The Whopper test: does your idea have something at stake?

I think about this differently because of where I started. In 2009, I was at Crispin Porter + Bogusky in Boulder, around the time of the Whopper Sacrifice campaign, and it has stayed with me as one of the clearest examples of earned media done properly.

The idea was almost stupidly simple: delete ten Facebook friends, get a free Whopper. But it worked because it put a name to something people were already feeling. “Friend” had started to mean almost nothing. Online connection was beginning to feel absurd. And Burger King asked the brutally simple question, "What is a Facebook friendship actually worth?"That was the genius of it.

Burger King had something tangible and absurdly transactional to offer: Is this person worth more or less than a Whopper? The product made the cultural tension concrete.

That is what earned media really is. Not content engineered to fill a channel or a stunt with a logo attached, but an idea that touches a live cultural nerve strongly enough that people notice it, feel something, and want to pass it on.

Relevance isn't something you manufacture.

Fast forward 17 years to Sickdogwolfman, and every earned idea gets put through two questions before we move forward: Does this matter to the consumer, culturally, right now? And do we, as this brand, have genuine permission and relevance to show up in it?

That second question is usually the harder one. It’s not about whether the moment is big or trending, but whether anyone would believe you belong there. Relevance can feel like something you should be able to manufacture with enough budget, or by tying the brand to the right cultural moment with a clever enough idea.We need to get honest about relevance.

Either the brand has a real reason to be in that conversation, or it doesn't. No amount of polish or AI hacking changes that. The alternative is a brand that shows up somewhere it was never invited, and consumers, who are sharper than we give them credit for, clock it immediately. They might see you more. They'll just think less of you.

The algorithm doesn't care about your brand.

We also need to get honest about the algorithm. It doesn’t care about your brand or your customer. It is a sorting machine, surfacing content based on signals, regardless of whether that content is good, useful, true, or wanted.

And it is hungry: every extra format, platform, and output gets paid for somehow, often by pulling money from budgets that used to build the brand. This is where the "AI for discoverability" conversation gets interesting to me.

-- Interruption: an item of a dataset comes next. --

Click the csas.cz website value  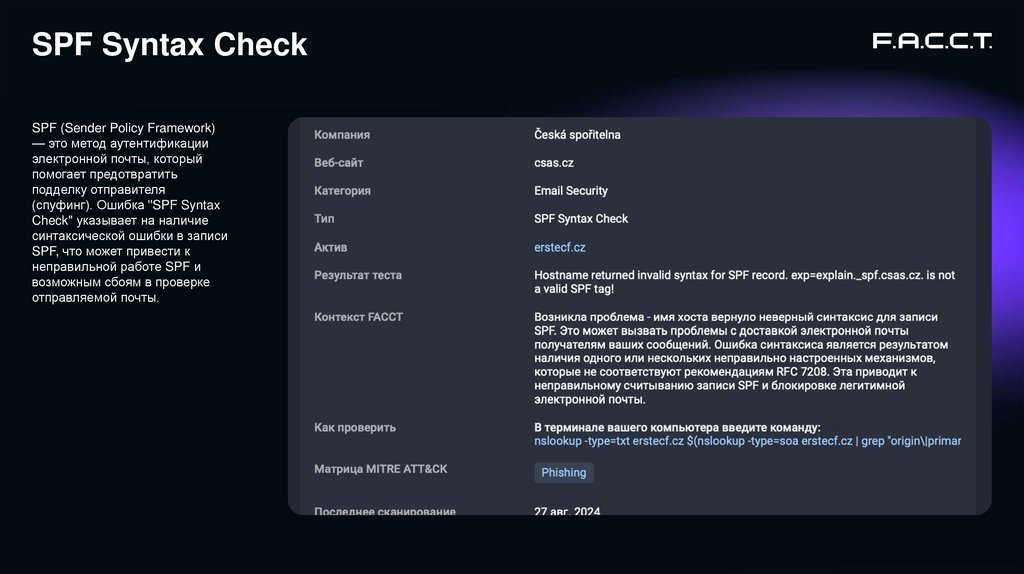(x=553, y=163)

Earned media and credible third-party coverage are quickly becoming the thing AI systems trust most, more than anything a brand says about itself. If nobody's writing about you, talking about you, or vouching for you, AI has nothing to go on. And if AI can't find you, neither can the humans behind the device.

Earned media in the age of AI.

But the danger is our instinct to reverse-engineer “earned-style” content. You know the drill: crank out thought leadership, seed commentary everywhere, and game whatever signals AI associates with credibility.

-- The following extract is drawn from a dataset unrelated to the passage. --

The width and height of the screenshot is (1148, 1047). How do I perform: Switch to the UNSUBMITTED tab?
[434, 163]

It's the same old performative marketing trap: looking busy, racking up clicks, but doing little for the brand. Analytics Partners and WARC have the receipts: over-prioritising performance at the expense of brand building creates a “performance penalty”: a 20–50% decline in revenue returns over time.

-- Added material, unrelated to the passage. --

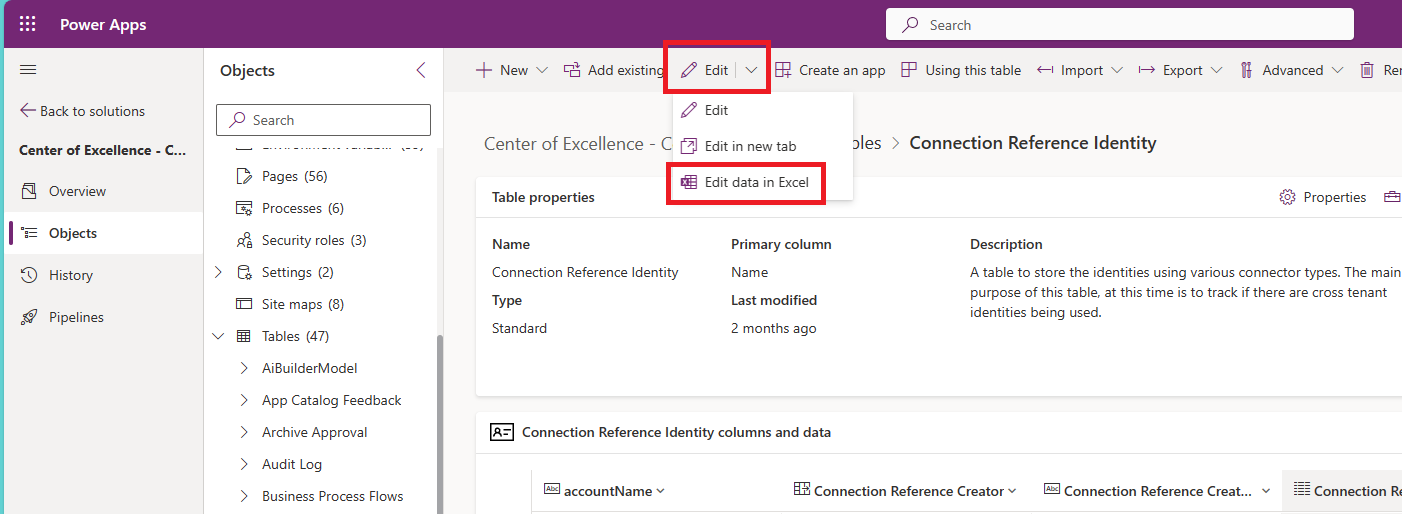Collapse the Objects pane with the chevron
Screen dimensions: 1402x514
(421, 70)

To be clear, I’m not anti-AI, I believe AI discovery is real and reshaping how brands get found. But it can’t be the thing you build for. Louder isn't the same as interesting. And the algorithm, bless it, cannot tell the difference.

The inconvenient truth about relevance.

The fact is, cultural relevance is slow, hard, and deeply inconvenient. It rarely plays nice with sales cycles or fits neatly into a marketing plan. And that is precisely why it works: scarcity and difficulty are part of what makes it feel real, both to humans and, as a side effect, to the algorithms trying to model human behaviour.

So before you brief the content, run this test. Forget the algorithm exists for a second. Would a real person care about this, talk about it, or go looking for it on their own? If yes, AI will help you scale it. If no, AI will just help you waste money faster.